Q. Just because there are common experiences doesn't mean that what you see is real or that it proves that there is life after death. It's very difficult for scientists to avoid such questions. Perhaps some would say the same about religion: it was very comforting for many people, but science questioned and undermined, by influencing the facts, many beliefs that were useful to people.

A. There are many scientists who want to explain the near-death experience in another way. But there is something important to understand about science. Science tries to explain phenomena using another level of analysis. Science is a tool to explain the world, and I am a scientist, but I understand science as a method, it always takes one thing and explains it in terms of another. And so it goes, layer after layer, each time with smaller and more detailed levels of explanation.

So of course science is going to try to explain a near-death experience in those terms. But there's also a limitation to science. If we keep breaking down and breaking down reality, at some point we get to the big question: where does it all come from? And that's a question that science will never be able to answer, because science can only study things that happen over and over again, millions of times. Experiments require repeatability. But as far as we know, the existence of consciousness and the universe itself is a unique event.
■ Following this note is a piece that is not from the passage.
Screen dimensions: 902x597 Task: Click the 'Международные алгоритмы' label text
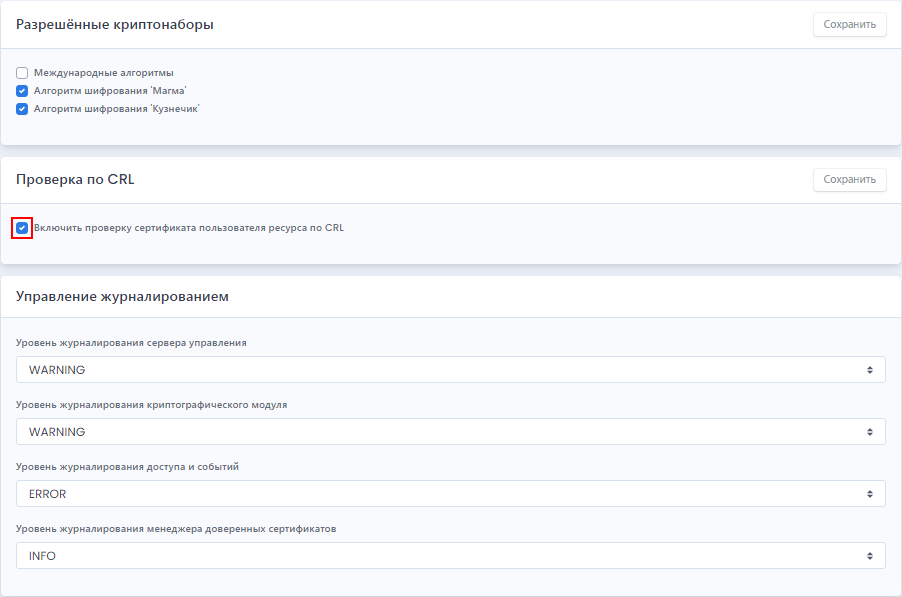[x=103, y=73]
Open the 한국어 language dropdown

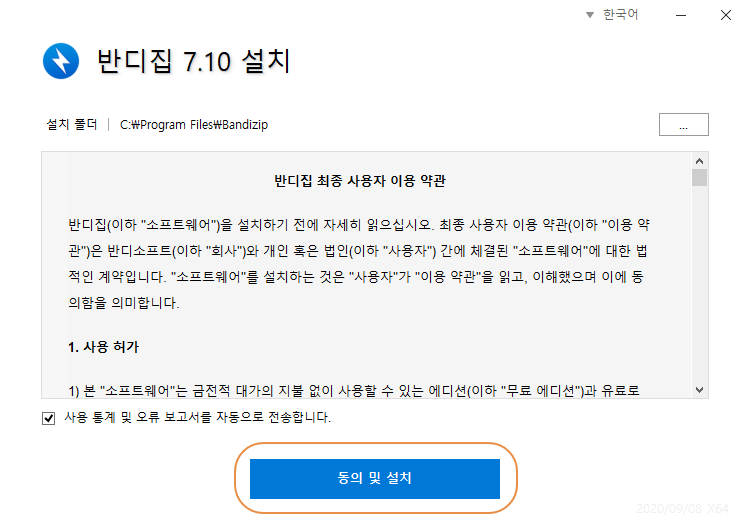click(613, 15)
The whole miracle of existence is completely outside the scope of the scientific method. And we need to understand that as scientists. That’s why I think a lot of people within science want to discredit religion. But religion and spiritual traditions have tried to answer that question. They’re saying, “Well, we can’t explain where everything came from, but we still need to know, we need a sense of purpose, we need a sense of ethics, we need a way to understand ourselves in relation to everything else.” Because science can’t give us those things. And we need those things to live healthy, productive lives, and to enjoy the natural world. We need other ways to relate to reality beyond just offering mechanical explanations of cause and effect.

It's important to acknowledge the limitations of science, but we can take a scientific approach to studying these experiences. We can induce near-death experiences in people, observe the results, improve them, and keep working with them. But I'm not sure science can ever say anything definitive about these experiences, just by definition. Because if someone really dies, linguistically it means you'll never be able to talk to that person again. So how could we do a scientific study? It's impossible.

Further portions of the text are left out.